== Given data ==
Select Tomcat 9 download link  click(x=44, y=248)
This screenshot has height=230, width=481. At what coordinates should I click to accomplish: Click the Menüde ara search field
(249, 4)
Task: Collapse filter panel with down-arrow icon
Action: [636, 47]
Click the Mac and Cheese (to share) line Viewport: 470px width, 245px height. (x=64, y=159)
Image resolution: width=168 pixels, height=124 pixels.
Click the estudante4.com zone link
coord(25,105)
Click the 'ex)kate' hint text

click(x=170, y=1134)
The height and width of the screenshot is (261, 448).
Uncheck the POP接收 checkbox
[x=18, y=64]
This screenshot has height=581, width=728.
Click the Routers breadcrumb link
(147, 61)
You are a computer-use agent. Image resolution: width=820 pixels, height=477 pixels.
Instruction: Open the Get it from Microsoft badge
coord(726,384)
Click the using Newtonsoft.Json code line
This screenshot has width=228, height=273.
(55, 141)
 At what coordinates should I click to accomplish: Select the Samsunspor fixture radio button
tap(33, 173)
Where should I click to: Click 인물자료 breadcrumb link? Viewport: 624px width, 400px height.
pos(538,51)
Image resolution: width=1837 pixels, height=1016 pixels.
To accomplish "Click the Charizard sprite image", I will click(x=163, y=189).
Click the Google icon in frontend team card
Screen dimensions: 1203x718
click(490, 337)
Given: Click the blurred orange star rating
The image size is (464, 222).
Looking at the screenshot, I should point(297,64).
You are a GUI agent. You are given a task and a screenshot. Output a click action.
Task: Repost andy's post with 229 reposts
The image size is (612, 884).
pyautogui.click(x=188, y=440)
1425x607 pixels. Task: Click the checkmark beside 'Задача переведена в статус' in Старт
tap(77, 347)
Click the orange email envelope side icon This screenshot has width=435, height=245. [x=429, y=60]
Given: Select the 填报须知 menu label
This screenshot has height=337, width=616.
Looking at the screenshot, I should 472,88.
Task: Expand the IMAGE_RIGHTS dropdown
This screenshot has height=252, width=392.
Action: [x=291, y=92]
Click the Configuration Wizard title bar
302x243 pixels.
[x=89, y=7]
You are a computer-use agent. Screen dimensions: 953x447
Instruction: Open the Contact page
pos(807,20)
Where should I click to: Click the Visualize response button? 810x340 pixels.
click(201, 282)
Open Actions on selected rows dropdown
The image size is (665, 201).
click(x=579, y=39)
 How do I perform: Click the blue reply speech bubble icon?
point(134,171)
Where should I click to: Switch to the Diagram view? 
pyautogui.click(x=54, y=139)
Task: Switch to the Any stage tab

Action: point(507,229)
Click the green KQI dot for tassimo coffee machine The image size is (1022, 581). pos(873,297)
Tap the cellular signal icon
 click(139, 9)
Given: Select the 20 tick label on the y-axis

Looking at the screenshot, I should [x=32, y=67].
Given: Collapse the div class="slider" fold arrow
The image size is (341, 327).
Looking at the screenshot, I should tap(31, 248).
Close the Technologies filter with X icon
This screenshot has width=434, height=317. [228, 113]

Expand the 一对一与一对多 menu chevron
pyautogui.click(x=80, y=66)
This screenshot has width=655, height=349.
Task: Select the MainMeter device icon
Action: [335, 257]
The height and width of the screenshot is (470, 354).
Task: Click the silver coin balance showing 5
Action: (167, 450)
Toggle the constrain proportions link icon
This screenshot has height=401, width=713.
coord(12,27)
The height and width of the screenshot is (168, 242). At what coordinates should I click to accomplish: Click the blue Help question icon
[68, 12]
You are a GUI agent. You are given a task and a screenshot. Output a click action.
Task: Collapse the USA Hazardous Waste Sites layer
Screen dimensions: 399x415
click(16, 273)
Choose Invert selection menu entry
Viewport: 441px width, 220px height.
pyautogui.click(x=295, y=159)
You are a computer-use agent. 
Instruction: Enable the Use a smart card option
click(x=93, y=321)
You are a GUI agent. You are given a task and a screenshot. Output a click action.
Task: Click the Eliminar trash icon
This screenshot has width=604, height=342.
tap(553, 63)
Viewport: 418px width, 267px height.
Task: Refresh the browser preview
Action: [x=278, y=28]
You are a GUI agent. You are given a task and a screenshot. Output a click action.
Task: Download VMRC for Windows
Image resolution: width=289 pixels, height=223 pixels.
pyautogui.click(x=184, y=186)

== Prompt ==
Reproduce verbatim only the lines from the one holding "Screen dimensions: 399x415" through the end of the records.

== Answer to this problem ==
Screen dimensions: 399x415
click(16, 273)
Choose Invert selection menu entry
Viewport: 441px width, 220px height.
pyautogui.click(x=295, y=159)
You are a computer-use agent. 
Instruction: Enable the Use a smart card option
click(x=93, y=321)
You are a GUI agent. You are given a task and a screenshot. Output a click action.
Task: Click the Eliminar trash icon
This screenshot has width=604, height=342.
tap(553, 63)
Viewport: 418px width, 267px height.
Task: Refresh the browser preview
Action: [x=278, y=28]
You are a GUI agent. You are given a task and a screenshot. Output a click action.
Task: Download VMRC for Windows
Image resolution: width=289 pixels, height=223 pixels.
pyautogui.click(x=184, y=186)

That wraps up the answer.